Migration and Human Rights (21): China’s Demographic Aggression and Provocation of Racism, The Cases of Tibet and Xinjiang

If only Han Chinese inhabit Tibet, what is the meaning of autonomy? Dalai Lama (source)

The recent protests and violence by Uighurs in China’s Xinjiang province are reminiscent of the March 2008 protests in Tibet. Like the Tibetans, the Uighurs believe that they are colonized by Han Chinese who have settled in the Tibetan and Uighur provinces in large numbers, and continue to do so. (92% of Chinese are Han). As a result, the ethnic Turkic Muslim Uighurs now make up less than half of the 20m population in their province, and probably less given the tendency of official Chinese statistics to underestimate internal migration flows. This is compared to 75% in 1949. (In Tibet, the indigenous population is still the majority according to official statistics, but this is likely to change with the new train link to the province).

It is widely accepted that these migration flows are part of official Chinese government policy.

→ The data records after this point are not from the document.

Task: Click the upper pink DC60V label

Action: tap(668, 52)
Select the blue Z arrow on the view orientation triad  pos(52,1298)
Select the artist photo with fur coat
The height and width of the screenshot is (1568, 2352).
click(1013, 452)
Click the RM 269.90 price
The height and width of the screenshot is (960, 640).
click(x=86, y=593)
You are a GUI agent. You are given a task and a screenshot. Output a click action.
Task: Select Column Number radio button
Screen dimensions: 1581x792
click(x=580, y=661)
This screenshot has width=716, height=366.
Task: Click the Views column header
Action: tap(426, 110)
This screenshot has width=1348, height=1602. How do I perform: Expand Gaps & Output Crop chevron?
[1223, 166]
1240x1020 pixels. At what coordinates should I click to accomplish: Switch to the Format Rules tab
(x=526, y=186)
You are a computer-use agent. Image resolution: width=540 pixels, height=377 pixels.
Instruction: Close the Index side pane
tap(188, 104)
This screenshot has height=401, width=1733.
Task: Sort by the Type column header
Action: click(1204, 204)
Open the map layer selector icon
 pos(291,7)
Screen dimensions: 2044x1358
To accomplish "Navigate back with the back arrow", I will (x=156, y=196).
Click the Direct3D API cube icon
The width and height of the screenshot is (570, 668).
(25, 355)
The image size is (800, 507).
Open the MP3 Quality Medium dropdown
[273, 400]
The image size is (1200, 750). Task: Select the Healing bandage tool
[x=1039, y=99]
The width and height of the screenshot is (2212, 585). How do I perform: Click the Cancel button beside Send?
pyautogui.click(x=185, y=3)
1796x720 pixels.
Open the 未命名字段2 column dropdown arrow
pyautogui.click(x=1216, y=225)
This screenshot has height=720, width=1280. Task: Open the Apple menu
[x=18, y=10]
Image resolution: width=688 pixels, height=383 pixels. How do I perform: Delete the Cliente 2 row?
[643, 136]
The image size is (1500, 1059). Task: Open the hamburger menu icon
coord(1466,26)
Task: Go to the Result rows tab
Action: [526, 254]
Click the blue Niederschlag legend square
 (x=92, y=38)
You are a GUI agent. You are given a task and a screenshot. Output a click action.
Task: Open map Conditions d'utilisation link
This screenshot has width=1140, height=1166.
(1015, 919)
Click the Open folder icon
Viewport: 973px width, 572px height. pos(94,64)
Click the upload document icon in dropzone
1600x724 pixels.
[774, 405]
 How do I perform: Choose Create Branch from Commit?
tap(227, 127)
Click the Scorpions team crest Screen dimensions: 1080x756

Populating border regions with Han Chinese is believed to lessen separatist tensions and demands for autonomy, and is handy when it comes to expropriating the local resources. The local populations however see this as demographic aggression and an attack on their culture. If their land is taken over, so will their culture, language, traditions and religion. In Xinjiang, evidence of this is the prohibition on headscarves, the languages used in schools etc.

Not surprisingly, these policies of demographic aggression – which the Dalai Lama has called a form of cultural genocide – combined with other authoritarian policies, provoke a reaction, and unfortunately, this reaction often takes the form of anti-Han racism. (Most victims of the recent clashes in Tibet and Xinjiang were Han, although – as usual – the victims of the government’s reaction don’t get mentioned).